Records provided =>
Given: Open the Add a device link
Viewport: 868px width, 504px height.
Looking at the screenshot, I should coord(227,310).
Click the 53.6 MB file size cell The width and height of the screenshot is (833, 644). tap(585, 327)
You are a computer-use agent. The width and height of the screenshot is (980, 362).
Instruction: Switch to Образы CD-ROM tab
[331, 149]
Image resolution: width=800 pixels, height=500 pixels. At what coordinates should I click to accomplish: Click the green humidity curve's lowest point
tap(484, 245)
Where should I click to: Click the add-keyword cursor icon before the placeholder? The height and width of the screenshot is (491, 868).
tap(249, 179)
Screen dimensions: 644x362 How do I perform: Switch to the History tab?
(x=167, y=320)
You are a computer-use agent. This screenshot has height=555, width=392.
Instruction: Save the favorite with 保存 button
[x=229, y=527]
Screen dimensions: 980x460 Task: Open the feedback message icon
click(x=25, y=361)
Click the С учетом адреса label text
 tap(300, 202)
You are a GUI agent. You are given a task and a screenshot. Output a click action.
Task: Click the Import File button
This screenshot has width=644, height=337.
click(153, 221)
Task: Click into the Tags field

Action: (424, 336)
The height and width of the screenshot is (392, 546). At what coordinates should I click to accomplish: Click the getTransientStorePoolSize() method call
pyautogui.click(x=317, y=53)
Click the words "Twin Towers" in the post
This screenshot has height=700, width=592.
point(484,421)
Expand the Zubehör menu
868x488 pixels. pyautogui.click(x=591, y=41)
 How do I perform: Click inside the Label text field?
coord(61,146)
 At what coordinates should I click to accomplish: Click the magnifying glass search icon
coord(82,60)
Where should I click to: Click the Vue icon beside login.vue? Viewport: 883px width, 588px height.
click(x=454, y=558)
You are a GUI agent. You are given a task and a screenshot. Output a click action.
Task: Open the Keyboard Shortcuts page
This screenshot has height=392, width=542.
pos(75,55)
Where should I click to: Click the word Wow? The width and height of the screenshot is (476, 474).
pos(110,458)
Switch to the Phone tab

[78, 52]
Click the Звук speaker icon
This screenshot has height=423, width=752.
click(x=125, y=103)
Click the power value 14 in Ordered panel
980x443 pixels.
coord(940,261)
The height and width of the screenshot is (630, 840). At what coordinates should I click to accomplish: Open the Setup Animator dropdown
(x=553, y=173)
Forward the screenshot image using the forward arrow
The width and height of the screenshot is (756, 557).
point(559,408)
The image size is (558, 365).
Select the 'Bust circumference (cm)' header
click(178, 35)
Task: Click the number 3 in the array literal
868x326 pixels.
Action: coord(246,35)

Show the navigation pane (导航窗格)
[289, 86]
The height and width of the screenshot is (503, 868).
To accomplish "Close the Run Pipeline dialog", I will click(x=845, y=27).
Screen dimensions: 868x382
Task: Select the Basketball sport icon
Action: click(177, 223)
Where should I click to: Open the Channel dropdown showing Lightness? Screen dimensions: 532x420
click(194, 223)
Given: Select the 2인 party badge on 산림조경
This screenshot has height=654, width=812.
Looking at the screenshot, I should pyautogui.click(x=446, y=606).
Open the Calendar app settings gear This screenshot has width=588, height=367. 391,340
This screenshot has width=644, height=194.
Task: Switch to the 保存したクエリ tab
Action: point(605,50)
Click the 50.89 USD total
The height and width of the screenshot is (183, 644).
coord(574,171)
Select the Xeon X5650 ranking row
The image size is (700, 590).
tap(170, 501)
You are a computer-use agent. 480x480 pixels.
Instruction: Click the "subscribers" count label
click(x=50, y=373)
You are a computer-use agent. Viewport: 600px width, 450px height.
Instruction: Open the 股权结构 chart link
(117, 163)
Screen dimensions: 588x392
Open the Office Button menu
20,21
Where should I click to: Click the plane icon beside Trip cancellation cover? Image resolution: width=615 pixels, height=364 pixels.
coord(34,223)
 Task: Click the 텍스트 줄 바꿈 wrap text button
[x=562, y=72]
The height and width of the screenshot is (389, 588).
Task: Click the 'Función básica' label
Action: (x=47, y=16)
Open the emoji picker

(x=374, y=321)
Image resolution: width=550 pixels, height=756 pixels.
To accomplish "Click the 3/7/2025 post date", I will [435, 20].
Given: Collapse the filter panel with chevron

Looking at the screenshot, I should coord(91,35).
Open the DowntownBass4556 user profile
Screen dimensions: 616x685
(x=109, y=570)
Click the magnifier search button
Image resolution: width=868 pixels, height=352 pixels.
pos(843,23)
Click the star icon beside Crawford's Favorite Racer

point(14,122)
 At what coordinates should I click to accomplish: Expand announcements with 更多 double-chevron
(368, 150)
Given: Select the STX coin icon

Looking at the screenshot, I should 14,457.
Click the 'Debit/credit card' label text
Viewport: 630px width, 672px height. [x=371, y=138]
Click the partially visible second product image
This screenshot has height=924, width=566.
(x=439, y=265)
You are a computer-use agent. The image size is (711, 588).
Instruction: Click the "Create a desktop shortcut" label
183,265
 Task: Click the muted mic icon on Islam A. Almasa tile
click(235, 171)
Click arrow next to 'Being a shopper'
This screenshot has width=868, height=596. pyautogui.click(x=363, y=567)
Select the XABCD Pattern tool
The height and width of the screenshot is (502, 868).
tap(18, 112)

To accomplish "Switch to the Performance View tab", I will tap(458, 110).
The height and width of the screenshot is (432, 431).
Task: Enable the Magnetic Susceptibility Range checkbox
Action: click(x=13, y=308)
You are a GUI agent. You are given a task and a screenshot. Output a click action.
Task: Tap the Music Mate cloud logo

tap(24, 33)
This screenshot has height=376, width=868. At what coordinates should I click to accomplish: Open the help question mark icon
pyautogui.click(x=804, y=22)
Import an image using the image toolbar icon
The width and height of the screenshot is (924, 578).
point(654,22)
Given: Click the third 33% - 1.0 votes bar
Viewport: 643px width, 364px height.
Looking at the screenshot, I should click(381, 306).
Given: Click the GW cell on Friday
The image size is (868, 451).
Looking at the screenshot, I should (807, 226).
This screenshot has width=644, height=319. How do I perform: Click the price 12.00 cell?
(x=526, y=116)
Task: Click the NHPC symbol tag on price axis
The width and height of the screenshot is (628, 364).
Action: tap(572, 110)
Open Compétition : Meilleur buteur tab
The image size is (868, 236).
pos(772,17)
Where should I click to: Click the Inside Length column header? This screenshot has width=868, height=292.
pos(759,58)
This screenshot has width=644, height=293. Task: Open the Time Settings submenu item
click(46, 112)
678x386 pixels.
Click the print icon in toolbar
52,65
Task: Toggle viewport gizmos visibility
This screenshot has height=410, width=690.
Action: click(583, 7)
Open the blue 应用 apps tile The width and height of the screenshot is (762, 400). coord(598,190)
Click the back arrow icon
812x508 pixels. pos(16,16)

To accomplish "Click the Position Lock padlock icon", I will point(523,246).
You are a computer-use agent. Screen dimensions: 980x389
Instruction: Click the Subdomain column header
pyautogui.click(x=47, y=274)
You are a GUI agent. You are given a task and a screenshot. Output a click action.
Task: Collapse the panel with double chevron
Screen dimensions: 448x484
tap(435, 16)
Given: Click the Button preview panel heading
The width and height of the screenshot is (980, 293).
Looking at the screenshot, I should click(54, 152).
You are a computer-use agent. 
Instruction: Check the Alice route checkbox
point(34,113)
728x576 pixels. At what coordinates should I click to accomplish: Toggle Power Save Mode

Brief => The answer should be one number, the count of lines in this material that include the word "Import".

Written solution => 2